For nearly a year we’ve been trying to sell our Oregon house. After discovering that renters are typically flaky and that being a landlord and living 789 miles away doesn’t work too well we put our house on the market. We were hopeful that we’d make a good profit on it since it’s a beautiful house with a wonderful layout and only minutes from a college, coffee shops, freeway, bus line, and grocery stores. We didn’t count on a bad economy and flooded housing market though. So for the last several months we’ve hoped and prayed for an interested buyer but saw no signs of it going anywhere for a while. 
Then this week we got an offer! It was ridiculously low but it was an offer none-the-less and gave us some hope. Last night, after negoations with my husband,our wonderful Realtor , and the prospective buyer, an agreement was reached and it looks like we’ve sold our house!
The whole process of renting and then selling our home launched me onto an unexpected emotional roller coaster. I’m thrilled that we may have sold this house, after all, that’s what I’ve been hoping for for the last year right?  But deep inside I feel a sadness too… 
This house was our first house. I remember being terrified at the thought of spending so much money for something.We were so young, were we really allowed to make such a big decision on our own?  But then once the house was ours I felt so grown up and loved that we owned something. For the first several months our favorite store was Home Depot. We’d walk the isles and dream of all the things we could do with our house. I poured myself into painting and decorating, Kris designed and built (along with his dad) a study, we planted flowers, fruit bushes and a tiny garden in our tiny backyard. We made our house our home. I remember many times telling Kris as we’d walk in the door how I loved the way our house smelled. I couldn’t describe the smell, it just smelled like peace and comfort and goodness. It smelled like home.

→ STATED TASK A: In the house-selling post, how far away from the Oregon house were the owners living while they rented it out?
→ STATED TASK B: Shorten the paragraph of the house-selling post that begins "For nearly a year we've been trying," keeping its main facts.
The records have nothing to do with the house-selling post and play no part here.

→ SUPPLIED ENTRIES:
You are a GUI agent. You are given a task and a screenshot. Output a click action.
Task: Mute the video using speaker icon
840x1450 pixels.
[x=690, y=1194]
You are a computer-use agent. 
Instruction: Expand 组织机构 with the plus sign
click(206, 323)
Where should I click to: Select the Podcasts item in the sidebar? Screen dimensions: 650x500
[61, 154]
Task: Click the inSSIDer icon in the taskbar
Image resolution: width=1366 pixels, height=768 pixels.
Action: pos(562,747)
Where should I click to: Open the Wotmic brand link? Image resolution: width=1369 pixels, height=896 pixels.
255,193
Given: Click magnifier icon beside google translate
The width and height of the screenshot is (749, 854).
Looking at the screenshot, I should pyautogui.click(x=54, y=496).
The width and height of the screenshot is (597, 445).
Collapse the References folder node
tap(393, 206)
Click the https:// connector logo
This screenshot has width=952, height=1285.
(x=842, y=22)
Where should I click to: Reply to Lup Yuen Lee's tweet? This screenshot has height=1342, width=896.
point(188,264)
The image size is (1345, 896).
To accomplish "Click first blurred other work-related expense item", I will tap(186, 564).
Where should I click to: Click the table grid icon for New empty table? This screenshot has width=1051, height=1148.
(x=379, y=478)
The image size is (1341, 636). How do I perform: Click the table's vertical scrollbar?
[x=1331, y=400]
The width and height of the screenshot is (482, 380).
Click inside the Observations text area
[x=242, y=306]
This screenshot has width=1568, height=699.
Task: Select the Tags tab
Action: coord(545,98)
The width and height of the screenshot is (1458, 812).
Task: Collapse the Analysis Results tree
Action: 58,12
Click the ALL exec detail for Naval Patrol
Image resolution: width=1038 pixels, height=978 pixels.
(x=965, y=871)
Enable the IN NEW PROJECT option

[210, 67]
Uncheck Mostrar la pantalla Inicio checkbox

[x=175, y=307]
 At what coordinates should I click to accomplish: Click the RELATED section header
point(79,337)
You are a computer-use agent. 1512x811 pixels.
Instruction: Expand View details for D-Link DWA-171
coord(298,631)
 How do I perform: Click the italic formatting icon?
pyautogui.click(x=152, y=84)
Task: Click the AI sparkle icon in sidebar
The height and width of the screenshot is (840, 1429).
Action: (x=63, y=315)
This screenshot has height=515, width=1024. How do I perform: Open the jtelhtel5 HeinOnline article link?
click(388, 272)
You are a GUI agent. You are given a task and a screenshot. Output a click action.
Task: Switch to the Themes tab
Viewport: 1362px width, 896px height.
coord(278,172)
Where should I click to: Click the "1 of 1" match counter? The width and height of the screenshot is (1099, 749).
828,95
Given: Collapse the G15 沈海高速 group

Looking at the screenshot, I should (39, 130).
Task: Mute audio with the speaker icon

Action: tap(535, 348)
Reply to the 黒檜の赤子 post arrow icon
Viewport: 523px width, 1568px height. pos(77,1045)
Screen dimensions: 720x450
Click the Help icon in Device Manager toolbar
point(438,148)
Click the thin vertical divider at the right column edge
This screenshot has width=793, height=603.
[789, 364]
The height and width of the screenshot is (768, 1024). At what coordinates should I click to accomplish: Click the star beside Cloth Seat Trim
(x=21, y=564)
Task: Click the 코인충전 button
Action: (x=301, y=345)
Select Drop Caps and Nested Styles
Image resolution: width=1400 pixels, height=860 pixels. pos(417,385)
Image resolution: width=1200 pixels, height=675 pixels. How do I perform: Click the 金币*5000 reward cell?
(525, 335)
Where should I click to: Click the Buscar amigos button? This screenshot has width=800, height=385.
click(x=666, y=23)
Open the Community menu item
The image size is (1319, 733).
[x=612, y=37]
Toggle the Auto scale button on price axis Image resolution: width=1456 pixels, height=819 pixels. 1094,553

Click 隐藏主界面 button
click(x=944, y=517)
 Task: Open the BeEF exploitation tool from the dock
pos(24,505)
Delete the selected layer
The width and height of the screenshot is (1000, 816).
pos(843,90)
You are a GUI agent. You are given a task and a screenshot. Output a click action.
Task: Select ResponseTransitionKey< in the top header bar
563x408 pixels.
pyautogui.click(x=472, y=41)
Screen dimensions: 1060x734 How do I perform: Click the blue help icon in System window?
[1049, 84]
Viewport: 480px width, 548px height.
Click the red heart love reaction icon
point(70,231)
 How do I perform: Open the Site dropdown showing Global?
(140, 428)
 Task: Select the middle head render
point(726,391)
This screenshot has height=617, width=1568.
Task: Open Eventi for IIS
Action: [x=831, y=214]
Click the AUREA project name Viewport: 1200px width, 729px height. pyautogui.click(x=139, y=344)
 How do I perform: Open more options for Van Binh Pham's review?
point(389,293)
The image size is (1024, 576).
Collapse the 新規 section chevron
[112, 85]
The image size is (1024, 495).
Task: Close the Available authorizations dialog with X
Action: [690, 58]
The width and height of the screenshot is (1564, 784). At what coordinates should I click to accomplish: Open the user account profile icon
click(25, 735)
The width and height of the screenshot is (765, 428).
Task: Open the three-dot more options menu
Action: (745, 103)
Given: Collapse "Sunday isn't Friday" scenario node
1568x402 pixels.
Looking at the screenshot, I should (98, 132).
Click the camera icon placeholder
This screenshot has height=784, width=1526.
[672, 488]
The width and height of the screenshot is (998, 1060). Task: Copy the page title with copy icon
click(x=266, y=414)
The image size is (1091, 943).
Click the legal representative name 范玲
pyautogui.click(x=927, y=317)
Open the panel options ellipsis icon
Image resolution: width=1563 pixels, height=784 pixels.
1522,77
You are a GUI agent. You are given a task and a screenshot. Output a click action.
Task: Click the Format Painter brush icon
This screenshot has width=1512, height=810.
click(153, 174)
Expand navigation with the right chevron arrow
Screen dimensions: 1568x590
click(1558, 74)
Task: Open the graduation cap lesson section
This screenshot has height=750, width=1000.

→ CORRECT OUTPUT A: 789 miles away.

→ CORRECT OUTPUT B: After finding that renters were unreliable and that being a landlord from 789 miles away didn't work well, the owners put their Oregon house on the market nearly a year ago. They hoped for a good profit, since the house is beautiful, well laid out, and minutes from a college, coffee shops, a freeway, a bus line, and grocery stores. A bad economy and a flooded housing market, however, meant that for several months no buyer showed interest.